As the machinery of the world’s criminal organizations focuses its energy on identifying and exploiting software vulnerabilities, more vulnerabilities were uncovered in 2014 than any year in history. By the time of this article, there have already been 7,473 new vulnerabilities discovered in 2014 and catalogued in the NIST CVE database. So many vulnerabilities are discovered each year that NIST plans to reformat its numbering system to accommodate the increased volume, moving from a 4-digit to a 5-digit unique identifier. These vulnerabilities impact every major platform, from Windows to Mac OS X, Android to iOS. Since you don’t know about these vulnerabilities until they’re made public, criminals exploit them to attack your company’s infrastructure without being detected.

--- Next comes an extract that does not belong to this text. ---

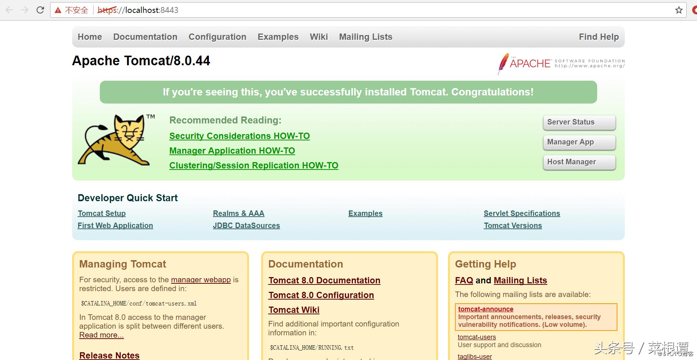Open Security Considerations HOW-TO link
697x360 pixels.
click(x=239, y=136)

Out of the new vulnerabilities publicly disclosed this year, 24% of them are rated at high severity. The biggest vulnerabilities of 2014 had a wide impact on the most commonly used operating systems and Internet infrastructure, and they are increasingly being given nicknames that are known outside security circles.

For a full look at the top vulnerabilities and breaches of 2014, check out the slideshare below.

 

The best-known vulnerability of the year transcended its official designation CVE-2014-0160 and became a household name. Heartbleed impacted OpenSSL, a critical piece of infrastructure used to secure 17.5% of all SSL-protected websites on the Internet including Yahoo!, Facebook, GitHub, Amazon Web Services, and Instagram. Even 24 hours after Heartbleed was publicized, 368 cloud providers were still vulnerable to the bug. Heartbleed was damaging not just because it was so widespread, but because it was also easy to exploit. And the exploit left little or no traces in the server logs of compromised systems. To date, the Canada Revenue Agency experienced the largest reported breach due to Heartbleed. Other attacks may not have been disclosed or even know by the target organizations.

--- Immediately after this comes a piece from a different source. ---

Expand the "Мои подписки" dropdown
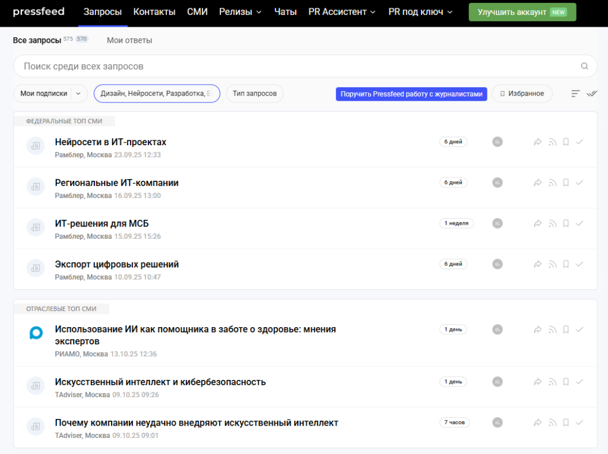This screenshot has height=454, width=608. pyautogui.click(x=80, y=94)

Given the new threat environment, a flood of venture funding is backing startups developing new technologies to protect companies’ and individuals’ sensitive data. Technology alone is not enough. The Target breach provides a clear example that people and process are also key elements of a successful cyber defense. In the case of Target, their security solution correctly detected the breach in progress, but Target did not follow up on the alert. Robust governance and oversight is just as important as security technology.

As companies move their technology stack to the cloud, the security of corporate data stored in cloud services is a high priority. According to a recent Cloud Security Alliance survey, security of data in the cloud is now an executive-level and board-level concern at 61% of companies. If there’s an upside to the news this year of vulnerabilities and breaches, it’s that CIOs are becoming more involved in the day-to-day security operations of the company. With increased oversight from the executive team and board, IT is learning new skills in communicating the company’s threats and security posture to non-technical leaders across the company. There’s every reason to expect 2015 will have as many vulnerabilities and threats, but companies are also becoming better prepared to defend against these attacks.